Records shown below:

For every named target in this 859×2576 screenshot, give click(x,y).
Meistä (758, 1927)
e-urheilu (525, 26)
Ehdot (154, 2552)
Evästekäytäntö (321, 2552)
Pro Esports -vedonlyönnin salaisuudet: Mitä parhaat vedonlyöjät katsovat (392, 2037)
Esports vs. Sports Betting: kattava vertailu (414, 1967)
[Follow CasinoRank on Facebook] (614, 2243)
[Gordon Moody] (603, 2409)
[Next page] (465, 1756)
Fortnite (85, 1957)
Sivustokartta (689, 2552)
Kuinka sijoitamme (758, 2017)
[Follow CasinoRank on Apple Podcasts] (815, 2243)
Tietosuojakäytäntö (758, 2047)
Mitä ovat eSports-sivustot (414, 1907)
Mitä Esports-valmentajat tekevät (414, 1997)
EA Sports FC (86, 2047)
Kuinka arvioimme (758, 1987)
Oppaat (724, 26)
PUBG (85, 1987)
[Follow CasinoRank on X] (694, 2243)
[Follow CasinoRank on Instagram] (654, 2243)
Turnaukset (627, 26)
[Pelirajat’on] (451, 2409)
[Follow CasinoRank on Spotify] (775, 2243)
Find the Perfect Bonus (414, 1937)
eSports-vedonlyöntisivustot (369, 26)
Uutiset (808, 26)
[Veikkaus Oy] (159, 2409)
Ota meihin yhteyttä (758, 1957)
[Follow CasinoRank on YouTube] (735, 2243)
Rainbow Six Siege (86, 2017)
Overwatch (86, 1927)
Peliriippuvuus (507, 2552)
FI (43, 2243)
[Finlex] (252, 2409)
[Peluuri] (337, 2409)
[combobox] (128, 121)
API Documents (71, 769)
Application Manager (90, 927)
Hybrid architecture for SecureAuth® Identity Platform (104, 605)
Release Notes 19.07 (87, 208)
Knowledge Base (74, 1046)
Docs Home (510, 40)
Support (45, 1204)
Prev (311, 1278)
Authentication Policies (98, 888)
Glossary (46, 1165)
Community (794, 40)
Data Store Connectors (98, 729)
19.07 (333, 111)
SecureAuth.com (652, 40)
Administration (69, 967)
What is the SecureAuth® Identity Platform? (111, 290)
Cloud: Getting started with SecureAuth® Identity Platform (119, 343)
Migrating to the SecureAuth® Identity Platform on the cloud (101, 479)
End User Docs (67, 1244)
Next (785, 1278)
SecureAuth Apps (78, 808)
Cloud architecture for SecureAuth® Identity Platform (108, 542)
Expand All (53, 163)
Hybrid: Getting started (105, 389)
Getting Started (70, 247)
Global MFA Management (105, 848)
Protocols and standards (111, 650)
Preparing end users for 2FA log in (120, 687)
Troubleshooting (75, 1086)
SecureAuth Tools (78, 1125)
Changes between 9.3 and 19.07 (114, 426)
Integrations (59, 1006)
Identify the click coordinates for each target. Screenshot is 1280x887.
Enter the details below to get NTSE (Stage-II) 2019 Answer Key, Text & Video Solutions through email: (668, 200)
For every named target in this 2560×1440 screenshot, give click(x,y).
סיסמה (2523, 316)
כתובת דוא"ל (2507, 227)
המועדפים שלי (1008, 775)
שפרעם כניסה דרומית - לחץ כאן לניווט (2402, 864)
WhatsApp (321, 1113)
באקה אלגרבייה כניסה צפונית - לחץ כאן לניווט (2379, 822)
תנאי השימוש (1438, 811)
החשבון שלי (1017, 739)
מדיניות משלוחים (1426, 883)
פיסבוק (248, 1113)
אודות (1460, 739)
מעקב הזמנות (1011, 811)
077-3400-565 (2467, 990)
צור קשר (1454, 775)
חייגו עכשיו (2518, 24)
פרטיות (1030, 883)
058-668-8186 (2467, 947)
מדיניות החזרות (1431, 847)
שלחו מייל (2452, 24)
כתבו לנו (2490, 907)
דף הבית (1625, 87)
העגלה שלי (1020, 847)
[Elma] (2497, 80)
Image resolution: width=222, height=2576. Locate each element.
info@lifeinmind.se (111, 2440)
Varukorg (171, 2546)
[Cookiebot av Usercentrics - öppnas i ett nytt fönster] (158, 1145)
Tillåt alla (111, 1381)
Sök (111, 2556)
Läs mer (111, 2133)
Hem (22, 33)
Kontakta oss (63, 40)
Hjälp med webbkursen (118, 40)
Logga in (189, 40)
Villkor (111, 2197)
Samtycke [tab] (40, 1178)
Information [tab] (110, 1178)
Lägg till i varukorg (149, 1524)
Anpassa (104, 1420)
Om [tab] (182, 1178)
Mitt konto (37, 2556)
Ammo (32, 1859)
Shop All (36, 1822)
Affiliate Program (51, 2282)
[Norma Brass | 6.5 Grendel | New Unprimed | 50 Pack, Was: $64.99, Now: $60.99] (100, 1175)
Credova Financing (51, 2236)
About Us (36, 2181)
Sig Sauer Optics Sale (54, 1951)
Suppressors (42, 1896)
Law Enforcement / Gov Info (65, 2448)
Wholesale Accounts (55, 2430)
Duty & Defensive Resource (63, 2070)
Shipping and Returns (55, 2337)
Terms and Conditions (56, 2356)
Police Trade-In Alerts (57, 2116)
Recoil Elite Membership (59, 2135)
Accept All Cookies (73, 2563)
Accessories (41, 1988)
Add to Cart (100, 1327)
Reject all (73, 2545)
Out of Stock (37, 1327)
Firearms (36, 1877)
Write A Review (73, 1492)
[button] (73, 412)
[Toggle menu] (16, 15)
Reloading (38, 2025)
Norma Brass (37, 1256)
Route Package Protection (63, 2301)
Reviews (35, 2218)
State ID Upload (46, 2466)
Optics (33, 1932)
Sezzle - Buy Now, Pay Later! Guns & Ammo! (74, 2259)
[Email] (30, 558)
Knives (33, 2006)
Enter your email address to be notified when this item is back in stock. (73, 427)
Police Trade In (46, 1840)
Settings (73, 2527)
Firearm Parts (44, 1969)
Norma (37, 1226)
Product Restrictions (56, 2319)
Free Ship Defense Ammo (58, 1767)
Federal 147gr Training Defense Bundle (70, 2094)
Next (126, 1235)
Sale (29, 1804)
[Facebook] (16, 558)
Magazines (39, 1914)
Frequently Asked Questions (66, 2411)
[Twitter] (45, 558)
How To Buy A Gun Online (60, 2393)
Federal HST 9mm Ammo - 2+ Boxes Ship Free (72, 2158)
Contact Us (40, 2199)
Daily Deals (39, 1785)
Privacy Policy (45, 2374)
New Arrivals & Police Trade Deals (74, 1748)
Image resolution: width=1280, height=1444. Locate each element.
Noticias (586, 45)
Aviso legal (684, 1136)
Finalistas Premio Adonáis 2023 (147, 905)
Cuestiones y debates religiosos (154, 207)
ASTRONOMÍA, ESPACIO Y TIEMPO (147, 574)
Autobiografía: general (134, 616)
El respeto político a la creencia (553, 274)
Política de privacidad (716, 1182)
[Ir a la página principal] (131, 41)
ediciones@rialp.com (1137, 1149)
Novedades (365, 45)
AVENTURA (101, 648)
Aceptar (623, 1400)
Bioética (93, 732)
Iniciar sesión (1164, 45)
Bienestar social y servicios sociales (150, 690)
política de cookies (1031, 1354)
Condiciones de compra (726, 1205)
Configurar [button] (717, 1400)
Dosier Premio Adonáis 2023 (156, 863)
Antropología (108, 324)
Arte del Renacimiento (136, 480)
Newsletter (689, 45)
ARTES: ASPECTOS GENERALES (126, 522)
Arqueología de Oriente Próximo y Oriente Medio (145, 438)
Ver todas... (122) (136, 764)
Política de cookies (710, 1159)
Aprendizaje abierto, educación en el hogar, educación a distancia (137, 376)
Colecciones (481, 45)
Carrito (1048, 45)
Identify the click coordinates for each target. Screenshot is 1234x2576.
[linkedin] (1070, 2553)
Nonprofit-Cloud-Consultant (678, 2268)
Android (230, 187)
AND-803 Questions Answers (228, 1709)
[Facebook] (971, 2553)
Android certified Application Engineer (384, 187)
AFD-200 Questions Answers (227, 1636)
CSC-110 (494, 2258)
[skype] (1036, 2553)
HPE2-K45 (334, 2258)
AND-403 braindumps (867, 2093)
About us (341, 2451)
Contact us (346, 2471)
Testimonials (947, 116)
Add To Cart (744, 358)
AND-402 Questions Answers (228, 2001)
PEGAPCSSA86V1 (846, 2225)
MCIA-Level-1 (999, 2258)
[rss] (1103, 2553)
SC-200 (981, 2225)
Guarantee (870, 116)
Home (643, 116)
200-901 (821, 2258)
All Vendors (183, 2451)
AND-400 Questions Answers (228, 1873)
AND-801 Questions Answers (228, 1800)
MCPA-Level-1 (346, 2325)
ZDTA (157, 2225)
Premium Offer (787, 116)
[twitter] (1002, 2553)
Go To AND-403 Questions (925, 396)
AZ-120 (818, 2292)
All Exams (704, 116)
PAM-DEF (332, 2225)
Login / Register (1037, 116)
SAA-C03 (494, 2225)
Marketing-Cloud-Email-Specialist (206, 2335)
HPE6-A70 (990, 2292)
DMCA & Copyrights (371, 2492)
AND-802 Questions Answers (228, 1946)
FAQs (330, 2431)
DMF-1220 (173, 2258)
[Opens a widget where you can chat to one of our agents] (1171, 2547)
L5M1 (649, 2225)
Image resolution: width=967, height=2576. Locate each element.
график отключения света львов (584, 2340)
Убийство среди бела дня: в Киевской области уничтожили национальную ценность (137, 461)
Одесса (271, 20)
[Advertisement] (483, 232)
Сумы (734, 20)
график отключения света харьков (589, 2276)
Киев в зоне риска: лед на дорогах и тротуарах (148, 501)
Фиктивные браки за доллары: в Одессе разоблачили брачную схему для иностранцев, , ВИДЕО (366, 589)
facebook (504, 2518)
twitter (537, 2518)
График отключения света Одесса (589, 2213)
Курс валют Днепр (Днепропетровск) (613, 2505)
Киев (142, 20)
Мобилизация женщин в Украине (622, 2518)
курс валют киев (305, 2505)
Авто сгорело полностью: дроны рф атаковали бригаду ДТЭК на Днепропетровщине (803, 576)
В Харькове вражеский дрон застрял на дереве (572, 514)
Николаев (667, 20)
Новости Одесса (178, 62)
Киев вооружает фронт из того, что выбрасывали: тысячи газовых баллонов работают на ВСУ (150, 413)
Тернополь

End of Records shown.

## Aim of the task
Give back, unchanged, the run of lines in the listing above that begins at the line containing "Mitä Esports-valmentajat tekevät (414, 1997)" and ends at the line containing "SecureAuth Apps (78, 808)", both included.

## Solution to the problem
Mitä Esports-valmentajat tekevät (414, 1997)
EA Sports FC (86, 2047)
Kuinka arvioimme (758, 1987)
Oppaat (724, 26)
PUBG (85, 1987)
[Follow CasinoRank on X] (694, 2243)
[Follow CasinoRank on Instagram] (654, 2243)
Turnaukset (627, 26)
[Pelirajat’on] (451, 2409)
[Follow CasinoRank on Spotify] (775, 2243)
Find the Perfect Bonus (414, 1937)
eSports-vedonlyöntisivustot (369, 26)
Uutiset (808, 26)
[Veikkaus Oy] (159, 2409)
Ota meihin yhteyttä (758, 1957)
[Follow CasinoRank on YouTube] (735, 2243)
Rainbow Six Siege (86, 2017)
Overwatch (86, 1927)
Peliriippuvuus (507, 2552)
FI (43, 2243)
[Finlex] (252, 2409)
[Peluuri] (337, 2409)
[combobox] (128, 121)
API Documents (71, 769)
Application Manager (90, 927)
Hybrid architecture for SecureAuth® Identity Platform (104, 605)
Release Notes 19.07 (87, 208)
Knowledge Base (74, 1046)
Docs Home (510, 40)
Support (45, 1204)
Prev (311, 1278)
Authentication Policies (98, 888)
Glossary (46, 1165)
Community (794, 40)
Data Store Connectors (98, 729)
19.07 (333, 111)
SecureAuth.com (652, 40)
Administration (69, 967)
What is the SecureAuth® Identity Platform? (111, 290)
Cloud: Getting started with SecureAuth® Identity Platform (119, 343)
Migrating to the SecureAuth® Identity Platform on the cloud (101, 479)
End User Docs (67, 1244)
Next (785, 1278)
SecureAuth Apps (78, 808)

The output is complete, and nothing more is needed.